- Born: 1940 Tehran, Iran
- Died: 26 August 2014 (aged 73-74) Tehran
- Education: Royal College of Art
- Occupations: Journalist Writer
- Spouse: Najaf Daryabandari

= Zhānit D. Lazāryān =

Iranian-Armenian writer (1940–2014)

Janet Digharanouhi Lazarian (1940–2014) was an Iranian-Armenian researcher, journalist, and gallery owner. She was the first wife of Iranian writer and translator Najaf Daryabandari.

== Education ==
She was born in 1940 in Tehran to a family of Armenian immigrants originally from Nakhichevan. She completed her primary education in Tehran and Isfahan before moving to London to attend the Royal College of Art for further studies.

== Career ==
In 1963, Lazarian began collaborating with هفته‌نامهٔ فردوسی ( Ferdowsi Magazine) as Iran's first music critic. She headed the arts and culture section of the English-language Tehran times for ten years. In 1998, at the invitation of the International Congress of Armenian Women in Paris, she participated in the event's journalism section as the sole Iranian-Armenian journalist.

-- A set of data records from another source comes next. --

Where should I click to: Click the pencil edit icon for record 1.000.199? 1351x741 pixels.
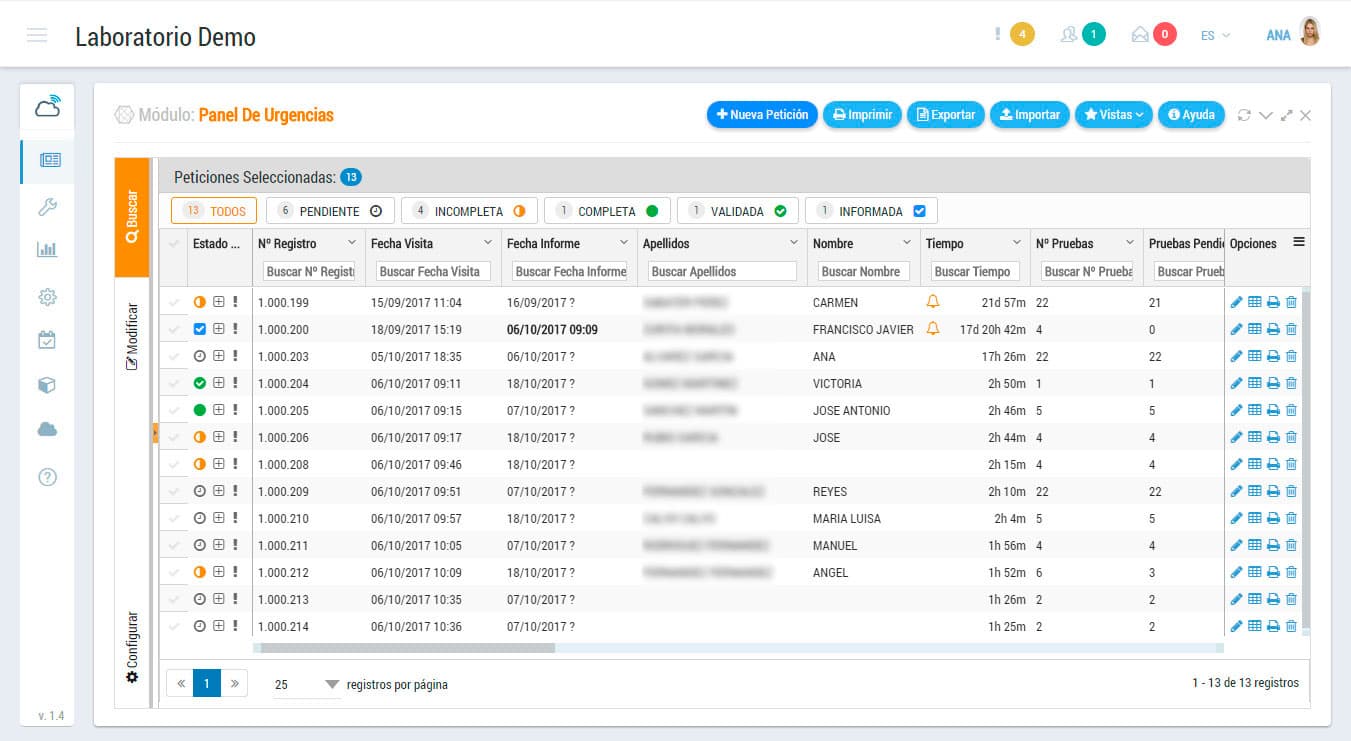point(1236,302)
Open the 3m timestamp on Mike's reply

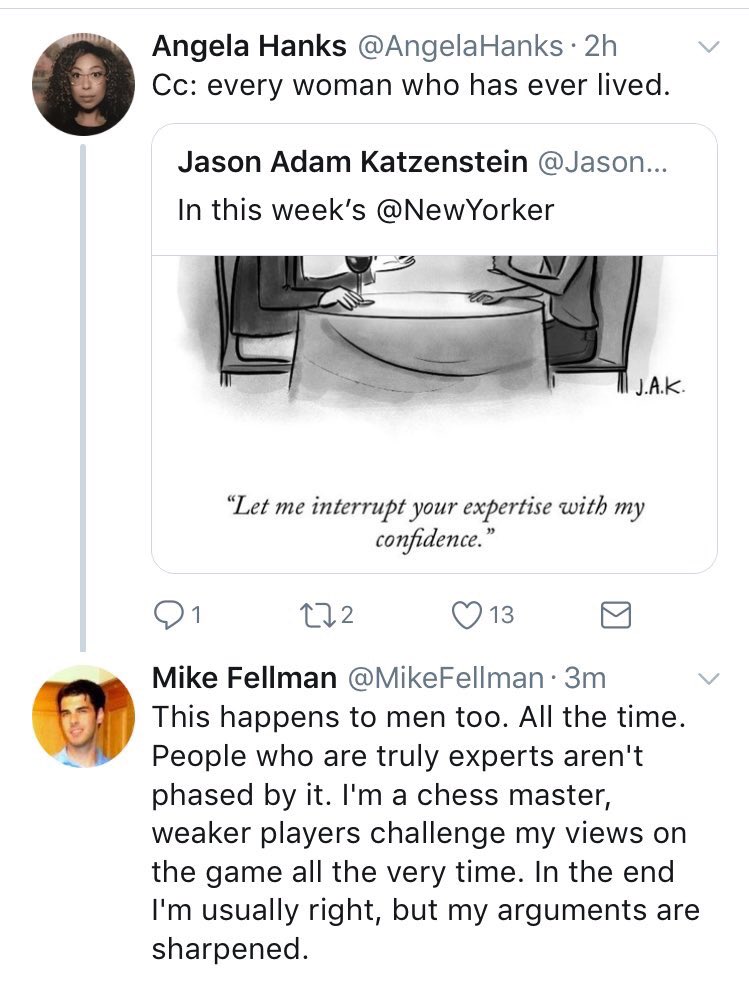tap(586, 678)
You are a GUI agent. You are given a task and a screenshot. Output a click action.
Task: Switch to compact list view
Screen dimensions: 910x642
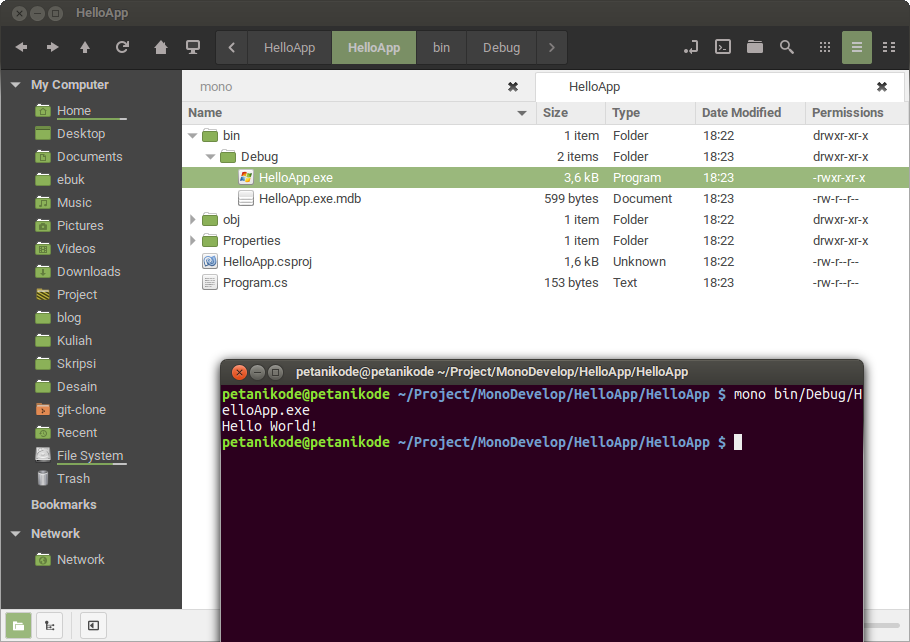click(x=888, y=48)
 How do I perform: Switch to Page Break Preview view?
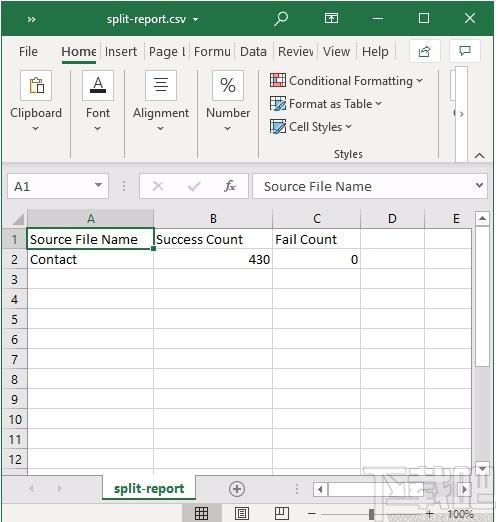(282, 513)
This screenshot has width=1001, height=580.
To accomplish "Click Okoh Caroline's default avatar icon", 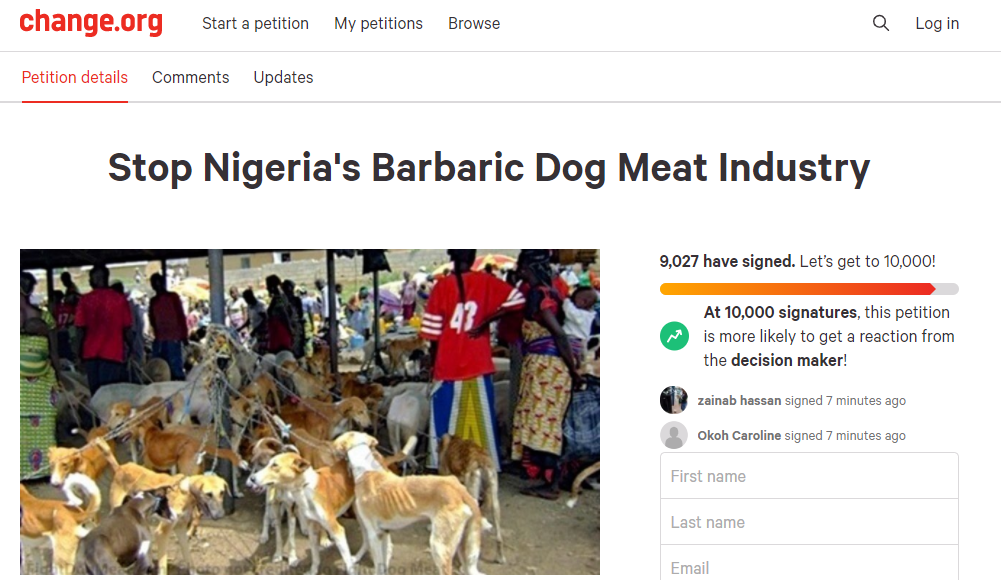I will [674, 435].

Lazarian was invited to collaborate on the compilation and writing of the Encyclopedia of Armenians in Iran a project that was finally published in 2003. She also managed the Lazar Gallery in Tehran.

== Death ==
She passed away at her home in Tehran on 26 August 2014, at the age of 74, following a period of illness; her remains were laid to rest at the Nor Burastan Cemetery.

== Publications ==
- دانشنامه ایرانیان ارمنی: شرح حال مشاهیر ارمنی: نمایندگان مجلس، پژوهشگران ... و مشاهیر ارمنی ساکن ارمنستان. به همراه تاریخ اجتماعی اقتصادی ارامنهٔ معاصر و جغرافیای تاریخی ارمنستان - انتشارات هیرمند (مرکز بین‌المللی گفتگوی تمدنها) ۱۳۸۲ (Encyclopedia of Iranian Armenians: Biographies of prominent Armenians, including members of parliament, researchers, and others, as well as notable Armenians residing in Armenia. Includes the socio-economic history of contemporary Armenians and the historical geography of Armenia. Hirmand Publications (International Center for Dialogue Among Civilizations) 2003.